Othello | Chicago Reader

Othello

The original version of Orson Welles's landmark 1952 independent feature—not the so-called restoration released in 1992, but the film as it originally looked and sounded, courtesy of a 16-millimeter print owned by cinematographer Gary Graver, one of Welles's key collaborators during the last phase of his career. For all the liberties taken with the play, this may well be the greatest Shakespeare film (Welles's later Chimes at Midnight is the only other contender)—a brooding expressionist dream of the play made in eerie Moorish locations in Morocco and Italy over nearly three years, yet held together by a remarkably cohesive style and atmosphere (and beautifully shot by Anchisi Brizzi, G.R. Aldo, and George Fanto).

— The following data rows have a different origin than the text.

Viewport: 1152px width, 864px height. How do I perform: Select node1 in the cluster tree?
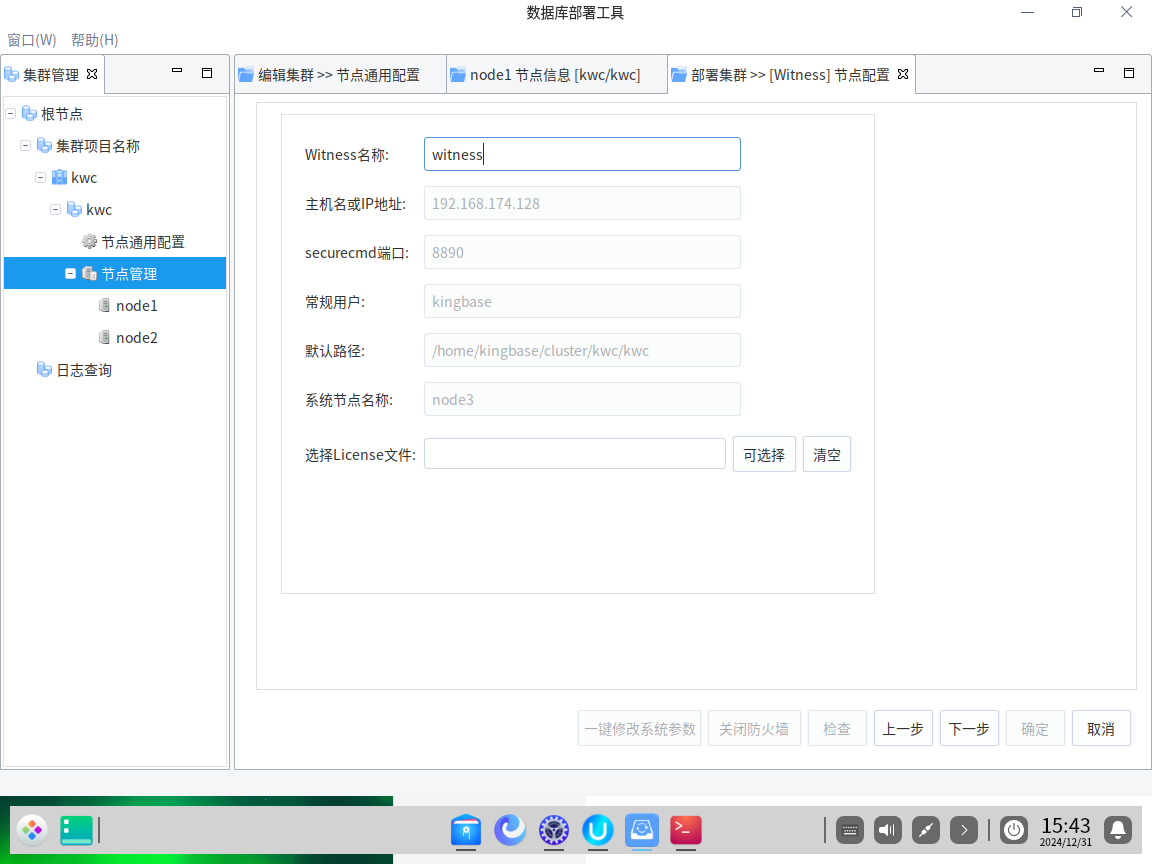coord(136,306)
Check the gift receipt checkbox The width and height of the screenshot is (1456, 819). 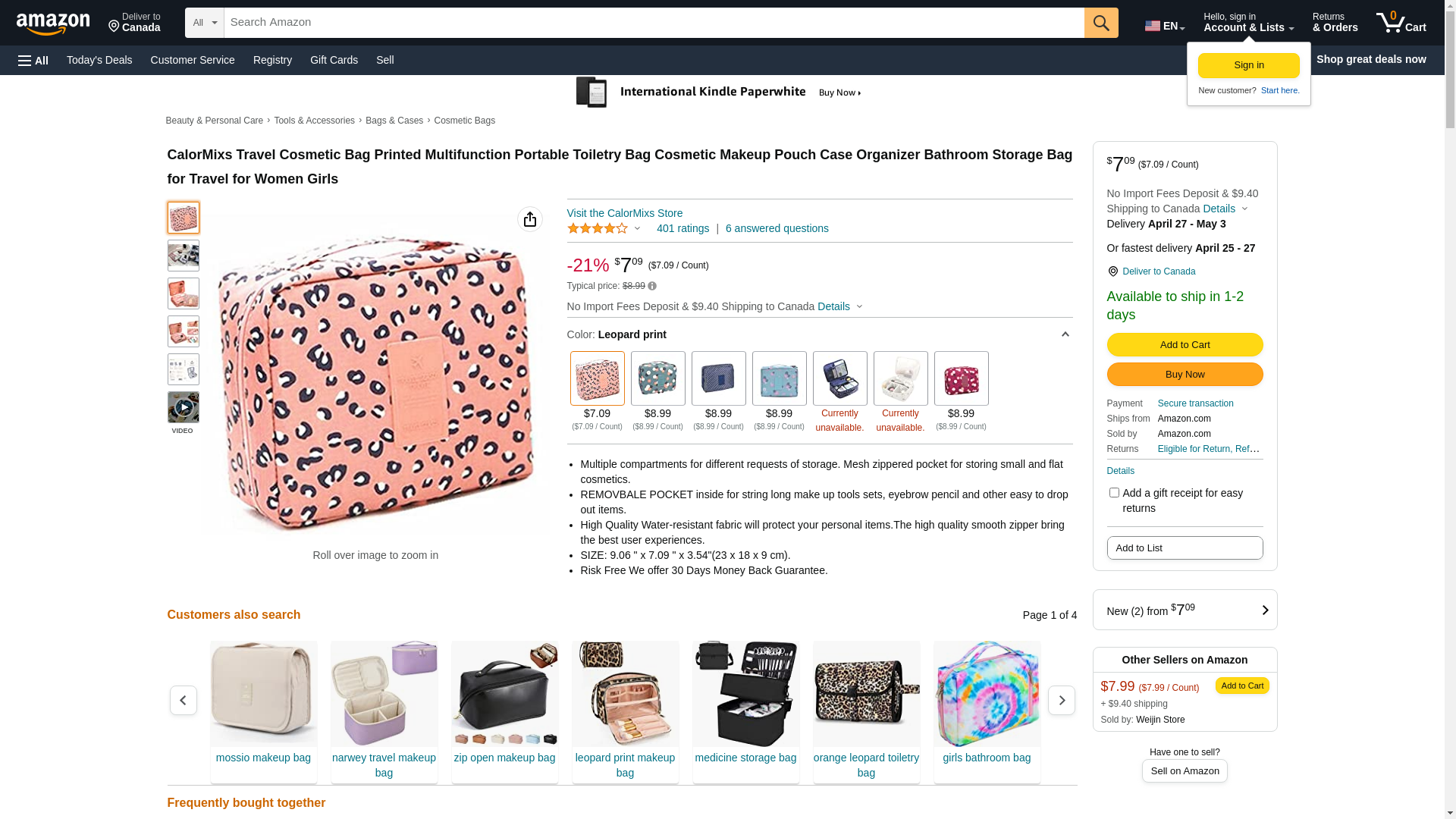[x=1114, y=493]
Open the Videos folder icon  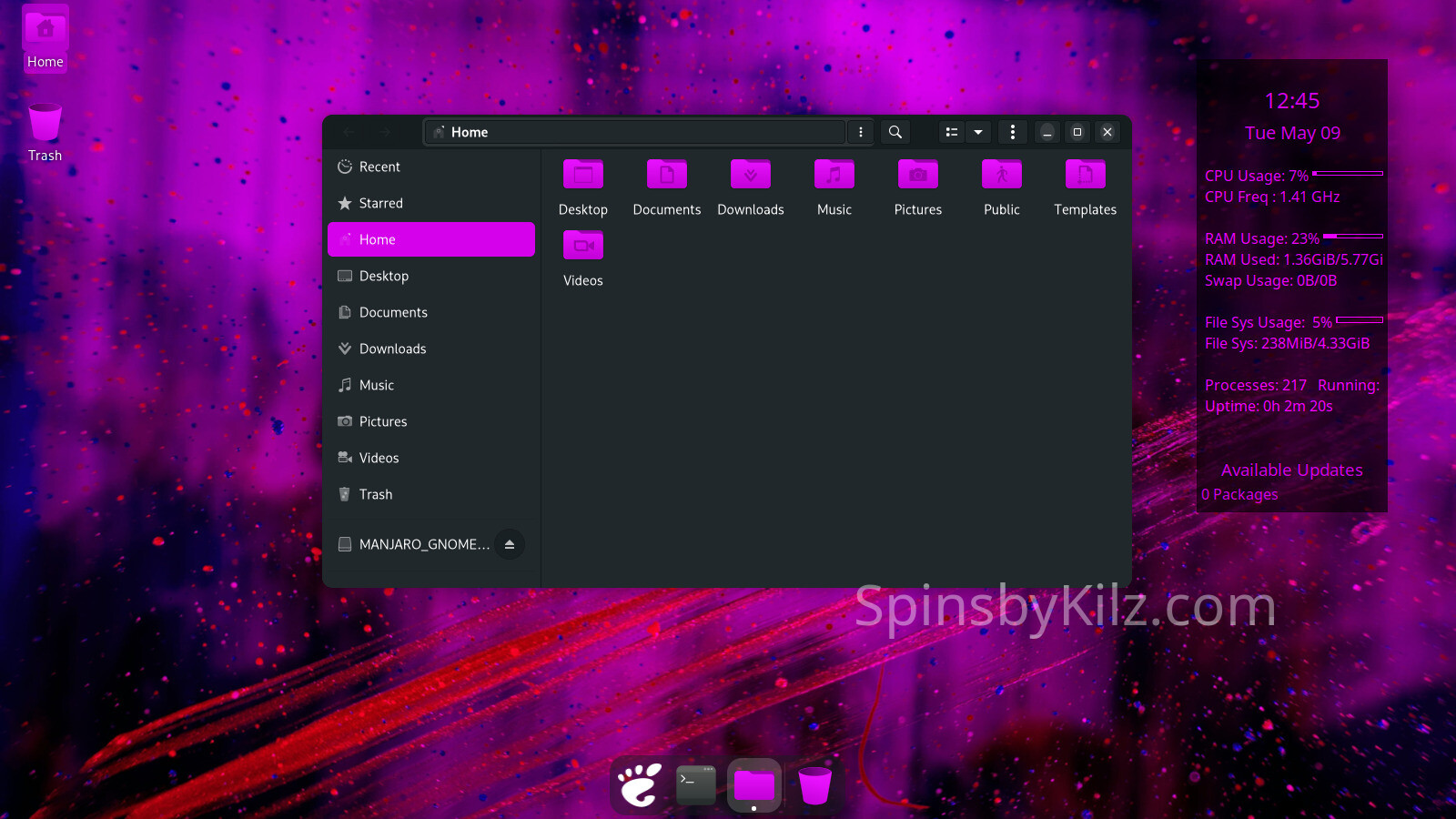[582, 246]
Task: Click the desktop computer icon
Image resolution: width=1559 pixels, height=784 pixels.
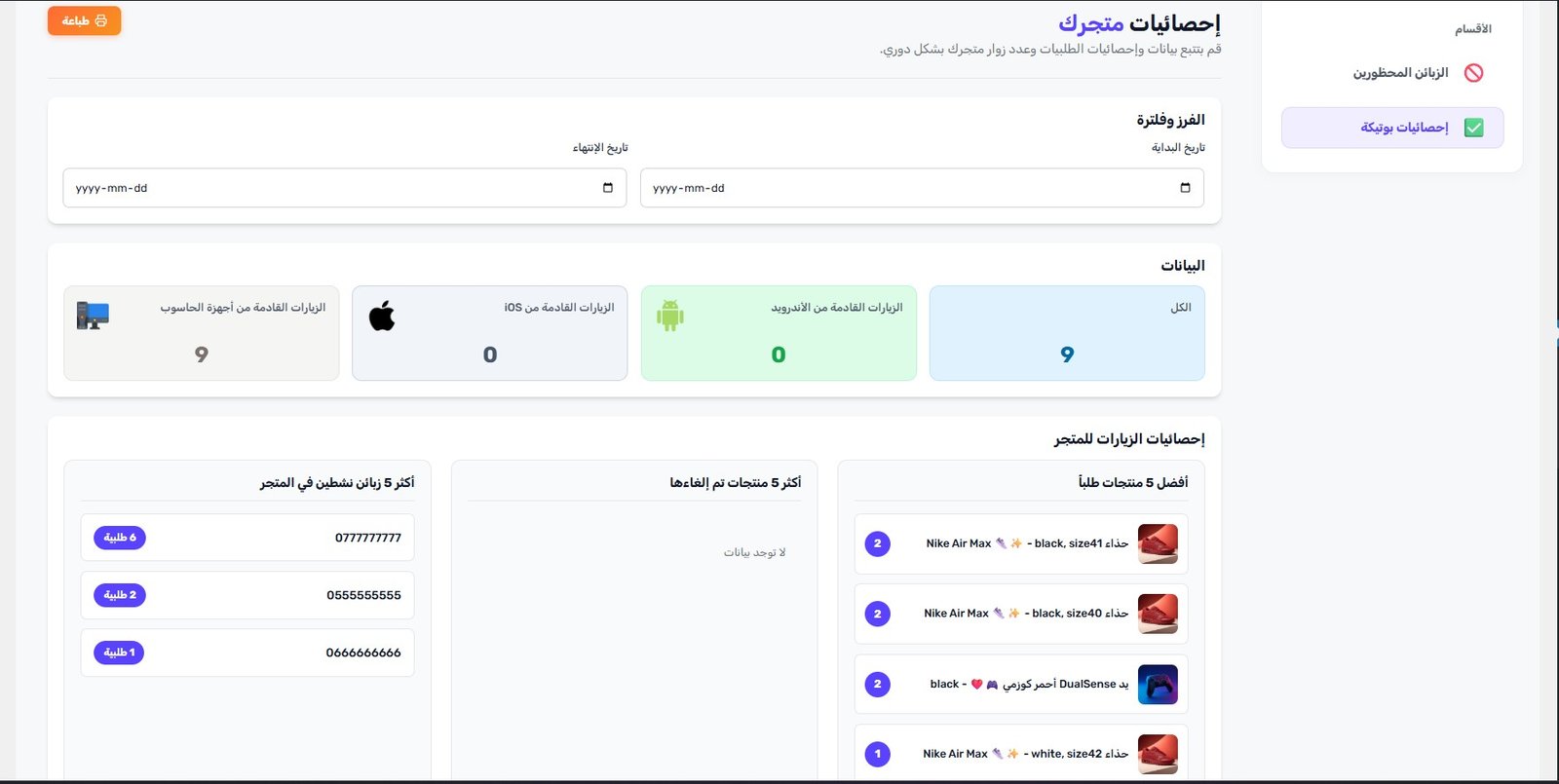Action: (93, 316)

Welles, despite his misleading reputation in the U.S. as a Hollywood filmmaker, made about 75 percent of his films as a fly-by-night independent in order to regain the artistic control he'd had on Citizen Kane; Othello, the first of these features, is arguably an even more important film in his career than Kane, since it inaugurated the more fragmented shooting style that dominates his subsequent work. The most impressive performance here is that of Micheal MacLiammoir as Iago; Welles's own underplaying of the title role meshes well with the somnambulistic mood, but apart from some magnificent line readings makes less of a dramatic impression. With Suzanne Cloutier (as Desdemona), Robert Coote, Fay Compton, Doris Dowling, and Michael Laurence.